═══ 抜粋本文 ═══

エンターテイナーであるジェイスン・タヴァナーとヘザー・ハートの2人はスイックスだというが、スイックスとは何か。年を取らない(ただし、髪の毛と声は別)。ブラックジャックでいつでも勝てる。ディーラーよりもピットボスよりも有利な立場で。めざましい回復力がある。ほかにも多くの能力があるが、42歳になったジェイスンもその全貌は知らない。
歌手志望のマリリン・メイスンはジェイスンに取り入ってオーディションを2回受けるが、どちらも失敗。そのことを根に持って、ジェイスンにゼラチン状のカリストの海綿動物をけしかける。食餌管が体内に入り込み、もう少しで食い破られるところだった。
オーディブルはフィリップ・K・ディック『流れよわが涙、と警官は言った』の続き。
「おれは存在してないんだ」「ジェイスン・タヴァナーなどいないんだ。過去にもいなかったし、これからだって」
見知らぬホテルで目覚めたジェイスン・タヴァナー。しかし彼のIDと過去はすべて失われていた。毎週火曜日に放映されていたTVショーも、出生記録も、知人たちの記憶も、なにもかも。二重人格なのはジェイソンなのか、それとも。

═══ 記録一覧 ═══

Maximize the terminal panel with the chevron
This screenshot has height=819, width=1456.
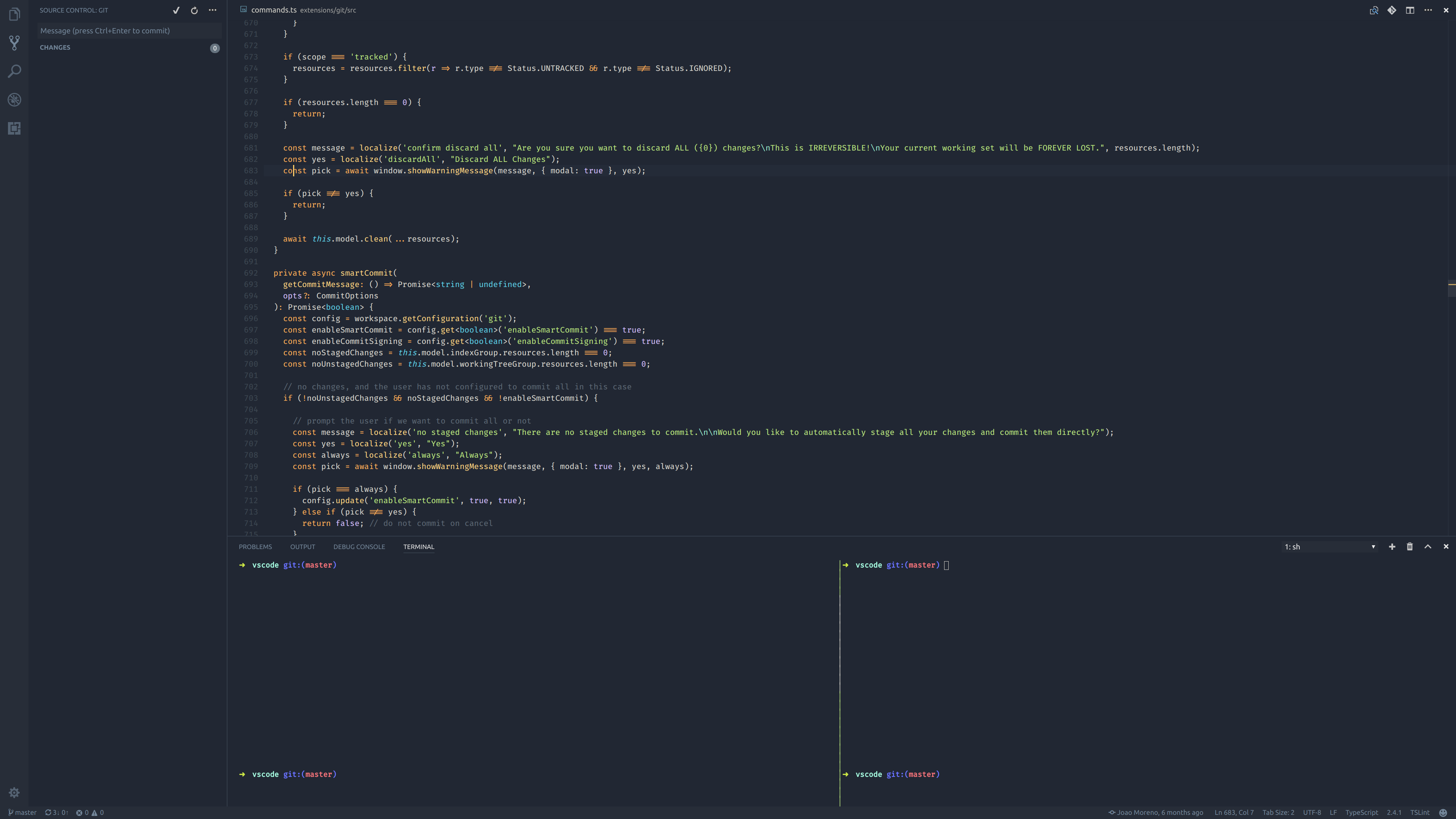(1428, 546)
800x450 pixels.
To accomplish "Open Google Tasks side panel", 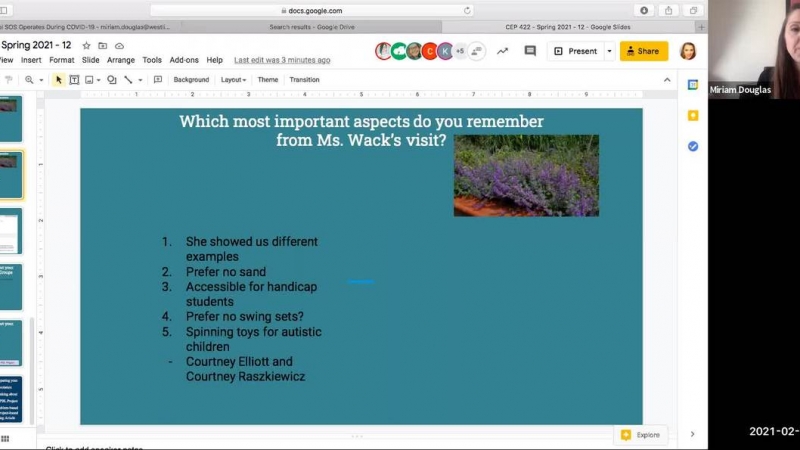I will [x=692, y=146].
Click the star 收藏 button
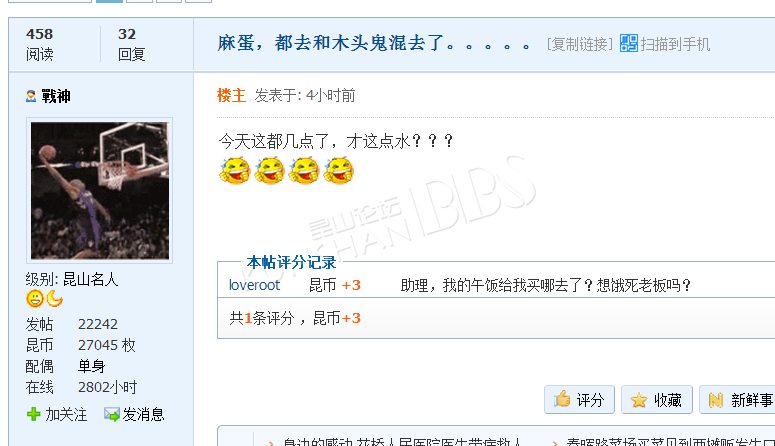Viewport: 775px width, 446px height. click(657, 400)
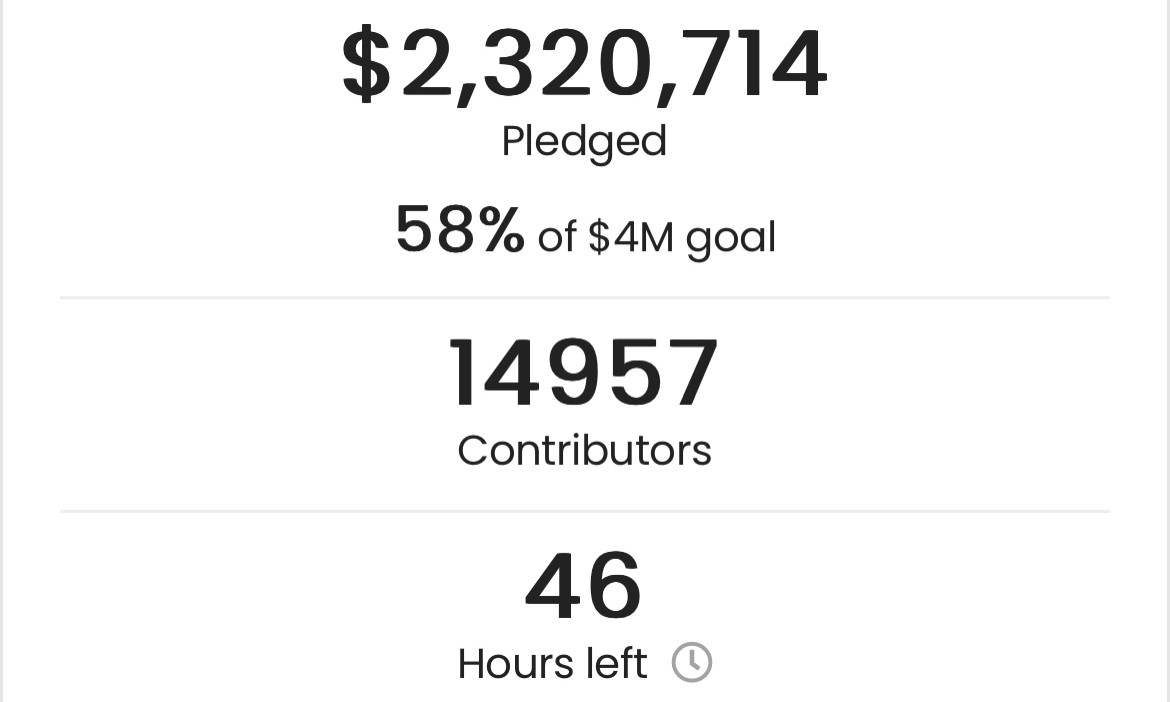Click the left border of the stats card

point(2,350)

═══

上の抜粋本文で、「歌手志望のマリリン・メイスン」を含む語句から始まり「オーディブルはフィリップ・K・ディック『流れよわが涙、と警官は言った』の続き。」で終わる部分を、「海綿動物」を「軟体動物」に置き換えて書き直すとどうなりますか?

正しい結果>
歌手志望のマリリン・メイスンはジェイスンに取り入ってオーディションを2回受けるが、どちらも失敗。そのことを根に持って、ジェイスンにゼラチン状のカリストの軟体動物をけしかける。食餌管が体内に入り込み、もう少しで食い破られるところだった。
オーディブルはフィリップ・K・ディック『流れよわが涙、と警官は言った』の続き。